In a news release issued earlier today, the Office of the UN High Commissioner for Refugees (UNHCR) confirmed the latest figures received from the field indicating that more than 4 million Syrian refugees have fled the Middle Eastern nation since hostilities began there in March 2011.
“This is the biggest refugee population from a single conflict in a generation,” lamented UN High Commissioner for Refugees António Guterres. “It is a population that deserves the support of the world but is instead living in dire conditions and sinking deeper into abject poverty.”

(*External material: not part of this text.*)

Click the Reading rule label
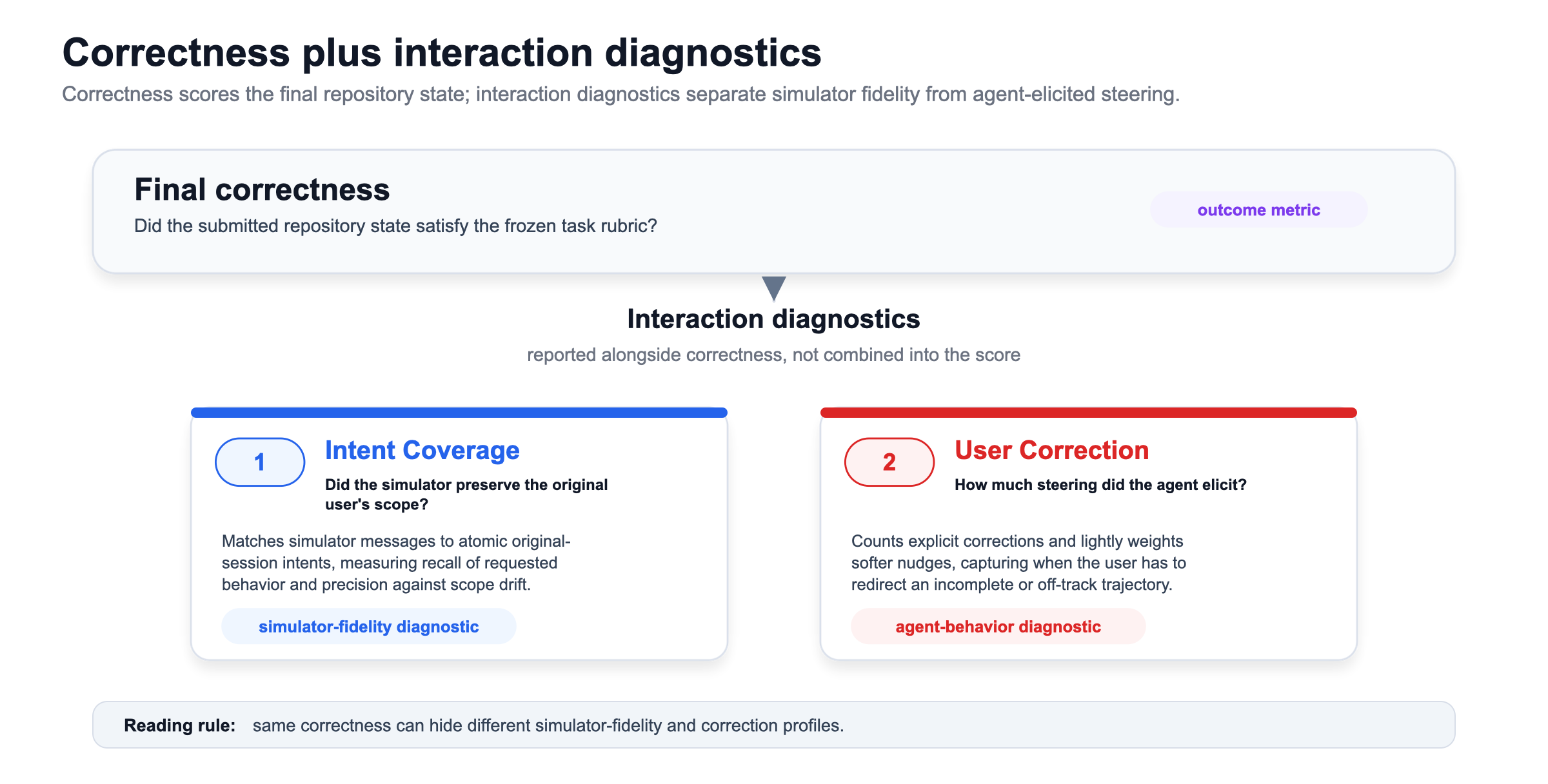 coord(180,725)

As it reaches the mid-point of its fifth year, the Syrian civil war has generated a steady outflow of refugees into neighbouring countries such as Lebanon, Turkey, Iraq and Jordan, burdening those countries’ infrastructures and leading to overcrowded settlements where many refugees struggle amid high unemployment and precarious services.

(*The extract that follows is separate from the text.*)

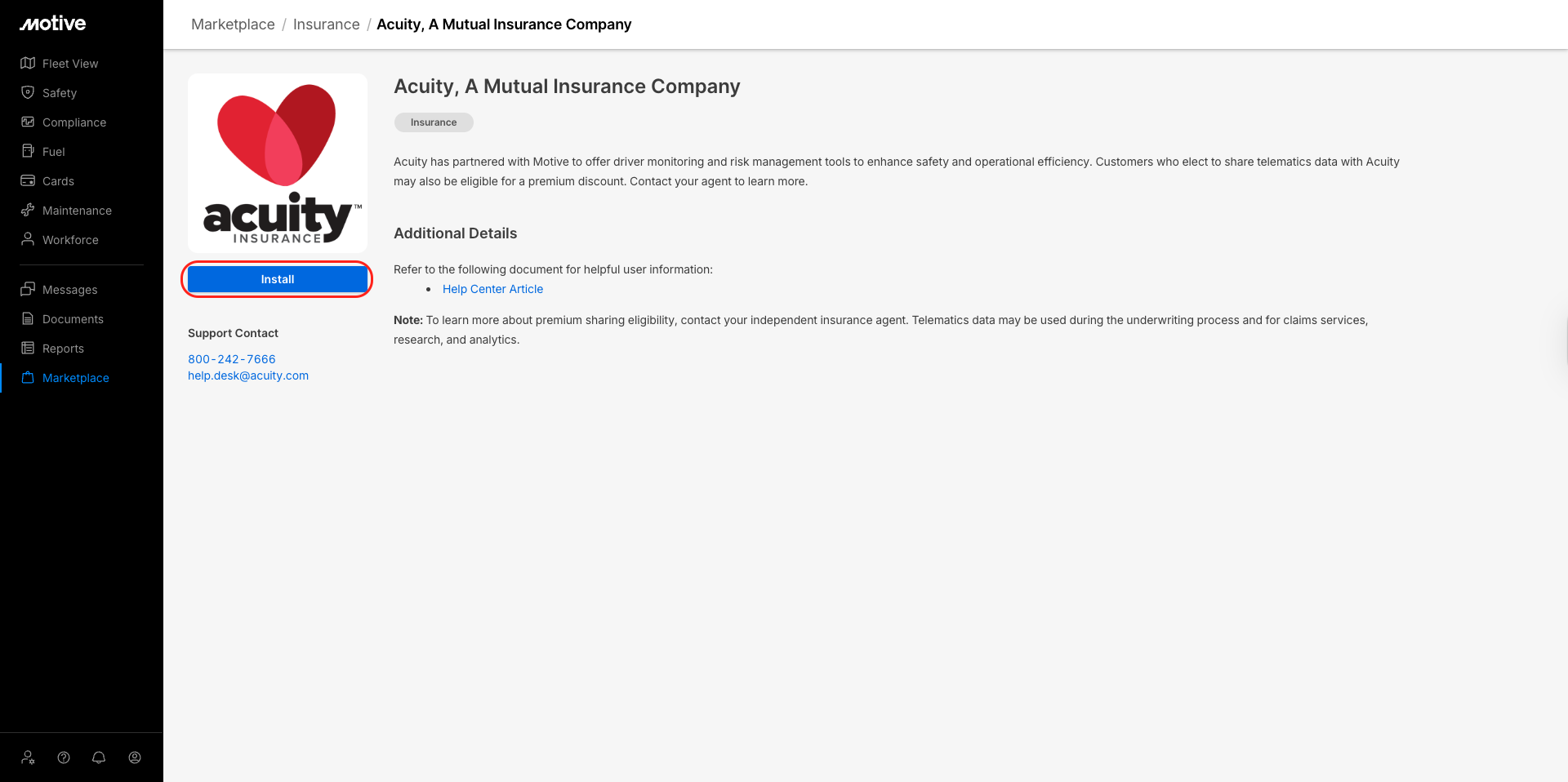Open the Workforce menu item
The width and height of the screenshot is (1568, 782).
(70, 240)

According to the latest data available, Turkey alone is host to over 1,800,000 registered Syrian refugees – more than any other in the world – with about 259,000 living in 23 camps set up and managed by the Government.
In addition, the numbers are only slated to increase amid intensified fighting across Syria, the UN refugee agency noted. Today’s 4 million milestone, in fact, comes barely 10 months since the total of three million was reached.

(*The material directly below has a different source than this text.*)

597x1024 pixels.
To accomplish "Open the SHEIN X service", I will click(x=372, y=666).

At the same time, however, life for Syrians in exile is becoming increasingly tough. The UN agency explained that some 86 per cent of refugees outside Jordanian resettlement camps live below the poverty line. In Lebanon, 55 per cent of refugees live in shelters considered to be “sub-standard.”
Meanwhile, in a recent report from the ground, the UN Children’s Fund (UNICEF) similarly warned that as the Syrian crisis has dramatically reduced family livelihood opportunities and impoverished millions of households in the region, children have been steadily pushed into the job market and are now being widely employed in harmful working conditions, risking serious damage to their health and wellbeing.
“Worsening conditions are driving growing numbers towards Europe and further afield, but the overwhelming majority remain in the region,” Mr. Guterres continued. “We cannot afford to let them and the communities hosting them slide further into desperation.”
While the conflict continues to push a steady outflow of Syrians across the region, the conditions of those trapped inside the country’s besieged cities remains equally dire.
The UN’s Office for the Coordination of Humanitarian Affairs (OCHA) has cautioned that some 12 million people in the Middle Eastern country today remain in need of humanitarian assistance – a twelve-fold increase since 2011. 7.6 million people have been displaced by the conflict and another 4.8 million people are in need of humanitarian assistance in hard to reach and besieged locations.
The humanitarian impact of the crisis is only further compounded by funding shortfalls which has seen wholesale cuts to the UN’s delivery of humanitarian aid – from food assistance to lifesaving health services.